PROJECTED TIMETABLE AND FUNDING REQUIREMENTS
Investigations into the proposed areas of emphasis will require approximately 2 to 4 additional RO1-type grants in each of the five areas, for a total of 10 to 20 grants. The direct costs for each year would total approximately $1.5 million to $3 million. Program project grants should be encouraged so that basic science departments and research hepatologists could collaborate to study the problems detailed in this report; the direct costs would total approximately $2 million per year. Success in this arena will require a group of well-trained basic investigators from clinical and basic science departments. To this end, three new training grants that focus on pediatric hepatology research and that total approximately $450,000 in direct costs per year should be initiated. Funding an additional digestive disease center that would focus on clinical and basic investigations in pediatric hepatology also would be desirable. The direct cost per year for this center would be approximately $750,000.
HEALTH AND ECONOMIC OUTCOMES
Currently, the charges for the care of children with extrahepatic biliary atresia alone may exceed $200 million per year. The cost of care for patients with more common metabolic liver diseases, such as glycogen storage disease, α-1-antitrypsin deficiency, and Wilson disease, is more than $150 million per year. Moreover, liver transplantation, when a child is fortunate enough to undergo the procedure, costs $200,000 to $300,000 for the first year of care. Lifelong immunosuppression adds to the burden of healthcare costs, particularly considering the prolonged survival of pediatric transplant patients.
Prevention and treatment strategies targeted to this age group probably will be especially cost-effective because when chronic liver disease is prevented or successfully cured in a child, a healthy, productive citizen is returned to the workforce for many decades. However, basic insight into the development of liver structure and function is essential to our efforts to treat many of the hepatic disorders that affect infants and children.
Substantial progress has been made in identifying the unique range of hepatobiliary diseases that affect infants and children and in saving the lives of some patients with end-stage liver disease through liver transplantation.
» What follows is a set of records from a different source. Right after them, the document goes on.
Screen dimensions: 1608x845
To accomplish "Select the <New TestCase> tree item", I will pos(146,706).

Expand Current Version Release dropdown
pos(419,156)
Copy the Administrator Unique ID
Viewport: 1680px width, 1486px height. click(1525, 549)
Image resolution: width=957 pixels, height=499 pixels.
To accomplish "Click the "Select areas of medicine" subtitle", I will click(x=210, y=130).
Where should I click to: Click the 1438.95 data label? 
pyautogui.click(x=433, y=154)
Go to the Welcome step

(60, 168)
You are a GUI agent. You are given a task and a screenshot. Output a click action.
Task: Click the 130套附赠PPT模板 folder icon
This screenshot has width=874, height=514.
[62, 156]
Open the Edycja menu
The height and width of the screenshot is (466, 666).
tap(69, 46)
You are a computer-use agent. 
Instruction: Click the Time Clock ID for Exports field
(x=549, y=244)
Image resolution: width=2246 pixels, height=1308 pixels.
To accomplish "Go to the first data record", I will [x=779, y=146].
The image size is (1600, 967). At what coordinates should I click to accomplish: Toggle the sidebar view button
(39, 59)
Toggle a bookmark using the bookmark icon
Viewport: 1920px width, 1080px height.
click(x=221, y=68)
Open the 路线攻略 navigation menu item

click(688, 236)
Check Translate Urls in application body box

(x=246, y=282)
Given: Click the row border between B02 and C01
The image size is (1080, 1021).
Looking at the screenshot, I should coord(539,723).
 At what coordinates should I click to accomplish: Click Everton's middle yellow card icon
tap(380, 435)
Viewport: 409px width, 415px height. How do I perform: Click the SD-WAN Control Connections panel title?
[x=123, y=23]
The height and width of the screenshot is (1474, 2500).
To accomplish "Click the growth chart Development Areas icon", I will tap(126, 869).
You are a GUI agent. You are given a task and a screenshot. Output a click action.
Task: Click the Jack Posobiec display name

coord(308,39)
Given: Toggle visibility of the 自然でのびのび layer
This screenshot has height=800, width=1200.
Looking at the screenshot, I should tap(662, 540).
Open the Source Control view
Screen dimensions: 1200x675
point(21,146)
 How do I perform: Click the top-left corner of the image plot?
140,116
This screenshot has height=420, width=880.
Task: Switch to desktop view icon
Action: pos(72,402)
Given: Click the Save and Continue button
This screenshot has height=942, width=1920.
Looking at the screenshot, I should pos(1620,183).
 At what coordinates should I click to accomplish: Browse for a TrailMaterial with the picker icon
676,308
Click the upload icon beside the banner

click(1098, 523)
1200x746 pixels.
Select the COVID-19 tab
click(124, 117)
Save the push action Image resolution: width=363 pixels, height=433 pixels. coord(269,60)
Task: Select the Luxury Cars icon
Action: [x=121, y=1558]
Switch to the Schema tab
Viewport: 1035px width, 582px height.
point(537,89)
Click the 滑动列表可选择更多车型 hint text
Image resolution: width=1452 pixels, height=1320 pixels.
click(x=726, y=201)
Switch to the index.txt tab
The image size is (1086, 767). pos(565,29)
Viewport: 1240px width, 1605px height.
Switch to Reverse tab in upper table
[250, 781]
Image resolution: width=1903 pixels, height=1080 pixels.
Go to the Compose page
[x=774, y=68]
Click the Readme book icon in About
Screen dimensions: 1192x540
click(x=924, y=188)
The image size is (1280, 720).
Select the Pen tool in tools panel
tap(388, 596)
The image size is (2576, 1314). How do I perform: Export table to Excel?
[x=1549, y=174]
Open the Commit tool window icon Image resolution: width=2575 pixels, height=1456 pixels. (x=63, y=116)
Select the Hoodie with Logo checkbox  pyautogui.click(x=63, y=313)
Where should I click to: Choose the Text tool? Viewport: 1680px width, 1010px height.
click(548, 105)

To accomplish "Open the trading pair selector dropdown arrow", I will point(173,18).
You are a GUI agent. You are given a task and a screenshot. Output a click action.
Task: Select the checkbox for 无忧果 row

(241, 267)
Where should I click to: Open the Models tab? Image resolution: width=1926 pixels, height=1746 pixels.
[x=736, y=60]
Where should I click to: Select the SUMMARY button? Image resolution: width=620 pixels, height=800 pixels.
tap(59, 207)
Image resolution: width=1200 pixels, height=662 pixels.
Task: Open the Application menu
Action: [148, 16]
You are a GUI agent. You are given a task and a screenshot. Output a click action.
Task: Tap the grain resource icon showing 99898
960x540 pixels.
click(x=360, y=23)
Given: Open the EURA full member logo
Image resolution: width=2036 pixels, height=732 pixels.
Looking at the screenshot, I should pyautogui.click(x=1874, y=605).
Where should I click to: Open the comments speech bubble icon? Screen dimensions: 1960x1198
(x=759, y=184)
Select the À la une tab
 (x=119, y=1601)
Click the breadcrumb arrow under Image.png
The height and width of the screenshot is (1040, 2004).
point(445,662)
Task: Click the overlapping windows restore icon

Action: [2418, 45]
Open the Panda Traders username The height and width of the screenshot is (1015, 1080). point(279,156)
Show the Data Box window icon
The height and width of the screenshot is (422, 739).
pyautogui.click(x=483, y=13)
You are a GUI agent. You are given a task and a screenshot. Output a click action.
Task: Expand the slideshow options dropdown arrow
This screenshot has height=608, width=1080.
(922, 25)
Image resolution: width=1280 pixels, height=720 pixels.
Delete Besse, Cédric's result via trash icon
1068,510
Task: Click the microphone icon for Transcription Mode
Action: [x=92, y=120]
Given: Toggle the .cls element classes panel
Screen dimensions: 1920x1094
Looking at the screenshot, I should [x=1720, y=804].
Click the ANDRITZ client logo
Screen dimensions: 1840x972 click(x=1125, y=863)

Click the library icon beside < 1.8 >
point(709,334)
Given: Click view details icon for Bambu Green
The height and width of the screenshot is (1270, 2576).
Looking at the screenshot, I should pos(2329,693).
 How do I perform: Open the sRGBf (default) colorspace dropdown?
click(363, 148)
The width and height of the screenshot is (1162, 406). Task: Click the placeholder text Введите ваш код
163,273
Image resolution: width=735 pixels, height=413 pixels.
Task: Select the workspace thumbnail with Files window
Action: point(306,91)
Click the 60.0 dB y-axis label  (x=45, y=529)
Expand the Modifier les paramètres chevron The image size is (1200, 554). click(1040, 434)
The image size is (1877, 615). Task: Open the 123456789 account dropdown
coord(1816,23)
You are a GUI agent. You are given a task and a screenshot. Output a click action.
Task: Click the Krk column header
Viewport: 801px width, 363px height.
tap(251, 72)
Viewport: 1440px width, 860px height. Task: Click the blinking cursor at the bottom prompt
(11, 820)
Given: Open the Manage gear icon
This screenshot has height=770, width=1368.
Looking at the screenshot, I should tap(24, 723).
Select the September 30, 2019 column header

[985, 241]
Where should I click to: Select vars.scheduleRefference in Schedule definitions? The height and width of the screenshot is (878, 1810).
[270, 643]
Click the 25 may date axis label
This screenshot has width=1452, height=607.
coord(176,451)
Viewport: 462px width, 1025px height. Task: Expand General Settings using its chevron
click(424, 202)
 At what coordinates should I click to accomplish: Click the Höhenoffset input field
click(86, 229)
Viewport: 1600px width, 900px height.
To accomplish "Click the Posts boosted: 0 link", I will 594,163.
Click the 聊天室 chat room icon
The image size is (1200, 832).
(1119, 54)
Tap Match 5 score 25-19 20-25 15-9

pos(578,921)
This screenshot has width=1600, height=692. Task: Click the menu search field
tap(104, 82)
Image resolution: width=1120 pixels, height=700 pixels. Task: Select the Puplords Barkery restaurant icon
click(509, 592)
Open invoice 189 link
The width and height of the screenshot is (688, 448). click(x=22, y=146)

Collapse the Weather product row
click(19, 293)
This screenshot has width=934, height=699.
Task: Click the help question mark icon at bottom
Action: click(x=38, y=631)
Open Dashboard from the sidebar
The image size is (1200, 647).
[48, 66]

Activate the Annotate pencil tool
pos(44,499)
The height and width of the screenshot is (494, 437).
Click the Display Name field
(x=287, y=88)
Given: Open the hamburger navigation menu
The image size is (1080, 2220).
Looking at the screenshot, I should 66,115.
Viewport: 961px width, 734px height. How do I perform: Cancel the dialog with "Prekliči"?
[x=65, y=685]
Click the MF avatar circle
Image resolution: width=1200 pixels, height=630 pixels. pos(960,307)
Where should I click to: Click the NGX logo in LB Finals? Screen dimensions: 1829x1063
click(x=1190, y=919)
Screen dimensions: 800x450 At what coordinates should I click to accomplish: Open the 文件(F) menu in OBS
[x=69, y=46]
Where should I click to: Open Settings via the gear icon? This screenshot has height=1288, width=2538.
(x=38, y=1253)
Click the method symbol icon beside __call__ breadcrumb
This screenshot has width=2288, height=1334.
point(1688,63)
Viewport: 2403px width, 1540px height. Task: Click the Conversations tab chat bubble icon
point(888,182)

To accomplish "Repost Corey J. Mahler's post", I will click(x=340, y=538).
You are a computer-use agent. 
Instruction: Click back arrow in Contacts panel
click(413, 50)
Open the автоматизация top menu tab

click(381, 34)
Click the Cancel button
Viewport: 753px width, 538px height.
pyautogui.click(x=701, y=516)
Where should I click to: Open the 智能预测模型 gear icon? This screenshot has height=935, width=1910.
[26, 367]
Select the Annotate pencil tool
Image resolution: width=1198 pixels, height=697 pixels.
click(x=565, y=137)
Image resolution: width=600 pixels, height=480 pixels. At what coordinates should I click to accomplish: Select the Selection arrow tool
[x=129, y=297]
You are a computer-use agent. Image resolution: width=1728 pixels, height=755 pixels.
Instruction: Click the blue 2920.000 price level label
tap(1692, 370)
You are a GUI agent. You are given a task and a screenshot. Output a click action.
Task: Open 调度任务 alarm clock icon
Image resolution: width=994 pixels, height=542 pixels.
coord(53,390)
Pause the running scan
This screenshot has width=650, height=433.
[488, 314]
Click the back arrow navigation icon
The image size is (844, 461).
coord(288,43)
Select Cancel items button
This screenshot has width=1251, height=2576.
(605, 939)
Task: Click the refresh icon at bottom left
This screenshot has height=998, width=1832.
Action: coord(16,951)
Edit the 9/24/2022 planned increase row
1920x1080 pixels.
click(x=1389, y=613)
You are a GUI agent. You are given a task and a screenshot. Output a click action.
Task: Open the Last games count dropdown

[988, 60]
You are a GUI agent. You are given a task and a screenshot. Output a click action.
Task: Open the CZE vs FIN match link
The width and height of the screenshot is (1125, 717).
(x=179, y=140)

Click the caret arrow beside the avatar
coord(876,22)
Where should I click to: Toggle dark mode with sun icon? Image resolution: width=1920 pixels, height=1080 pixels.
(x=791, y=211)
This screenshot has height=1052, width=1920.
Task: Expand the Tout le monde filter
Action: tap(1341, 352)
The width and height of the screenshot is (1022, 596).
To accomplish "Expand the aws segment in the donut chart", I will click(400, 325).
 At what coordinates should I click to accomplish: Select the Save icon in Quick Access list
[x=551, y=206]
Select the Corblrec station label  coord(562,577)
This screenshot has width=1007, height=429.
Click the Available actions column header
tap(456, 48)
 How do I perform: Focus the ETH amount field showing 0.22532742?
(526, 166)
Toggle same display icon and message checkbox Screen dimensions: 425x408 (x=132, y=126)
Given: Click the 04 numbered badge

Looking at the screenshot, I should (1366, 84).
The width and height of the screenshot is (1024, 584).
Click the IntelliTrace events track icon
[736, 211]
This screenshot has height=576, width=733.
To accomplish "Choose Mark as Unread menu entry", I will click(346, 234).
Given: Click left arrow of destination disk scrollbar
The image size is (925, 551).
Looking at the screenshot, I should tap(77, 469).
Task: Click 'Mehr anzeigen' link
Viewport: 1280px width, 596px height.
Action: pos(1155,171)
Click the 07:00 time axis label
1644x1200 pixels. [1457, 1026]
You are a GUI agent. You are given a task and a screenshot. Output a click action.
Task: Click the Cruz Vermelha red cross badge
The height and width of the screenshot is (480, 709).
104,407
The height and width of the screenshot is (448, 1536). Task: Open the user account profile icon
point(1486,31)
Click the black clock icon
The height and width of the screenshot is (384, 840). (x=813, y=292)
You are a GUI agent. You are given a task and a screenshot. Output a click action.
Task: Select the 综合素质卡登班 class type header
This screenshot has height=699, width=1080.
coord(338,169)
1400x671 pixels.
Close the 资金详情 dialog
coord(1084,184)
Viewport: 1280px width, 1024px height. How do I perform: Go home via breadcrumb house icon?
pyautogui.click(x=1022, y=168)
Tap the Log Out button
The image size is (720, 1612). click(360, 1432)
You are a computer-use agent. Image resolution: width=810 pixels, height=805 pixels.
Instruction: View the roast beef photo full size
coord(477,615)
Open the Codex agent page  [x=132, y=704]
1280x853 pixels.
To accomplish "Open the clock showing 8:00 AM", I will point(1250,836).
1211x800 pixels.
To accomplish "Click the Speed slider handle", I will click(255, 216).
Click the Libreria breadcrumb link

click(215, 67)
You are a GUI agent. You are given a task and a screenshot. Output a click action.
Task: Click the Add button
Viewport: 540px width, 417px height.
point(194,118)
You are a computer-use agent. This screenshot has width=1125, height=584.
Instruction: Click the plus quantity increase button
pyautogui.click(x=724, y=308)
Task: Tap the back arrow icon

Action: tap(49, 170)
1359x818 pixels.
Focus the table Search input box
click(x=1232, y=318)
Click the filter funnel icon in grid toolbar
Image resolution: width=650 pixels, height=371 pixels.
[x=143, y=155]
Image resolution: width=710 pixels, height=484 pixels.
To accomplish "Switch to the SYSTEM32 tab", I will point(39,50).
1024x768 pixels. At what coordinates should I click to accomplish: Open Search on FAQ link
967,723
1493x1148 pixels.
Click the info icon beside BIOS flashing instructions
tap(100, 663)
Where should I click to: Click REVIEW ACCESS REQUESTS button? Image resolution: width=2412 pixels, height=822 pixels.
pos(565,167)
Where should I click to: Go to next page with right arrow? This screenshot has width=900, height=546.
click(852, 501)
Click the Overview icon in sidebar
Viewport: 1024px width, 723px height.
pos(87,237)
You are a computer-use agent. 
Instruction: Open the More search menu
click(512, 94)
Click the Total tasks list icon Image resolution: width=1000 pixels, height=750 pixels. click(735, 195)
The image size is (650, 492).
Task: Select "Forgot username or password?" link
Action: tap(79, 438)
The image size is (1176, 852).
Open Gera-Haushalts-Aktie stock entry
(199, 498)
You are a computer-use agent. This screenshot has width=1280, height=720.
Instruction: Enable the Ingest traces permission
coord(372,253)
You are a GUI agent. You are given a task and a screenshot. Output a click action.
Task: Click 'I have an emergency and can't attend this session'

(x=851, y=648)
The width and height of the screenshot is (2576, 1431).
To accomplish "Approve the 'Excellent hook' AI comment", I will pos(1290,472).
Chronic and progressive liver disease, whether caused by a virus, an inborn error of metabolism, or congenital malformation, may be fatal or may significantly impair normal physical and mental development. Better understanding of liver development and the mechanisms that underlie pediatric hepatobiliary disease is necessary so that effective treatment and strategies for prevention can be devised. Progress will come only from substantial and sustained investment in basic and clinical research. The basis of many treatment and preventive strategies will come from further insight into the development of liver structure and function (1–8).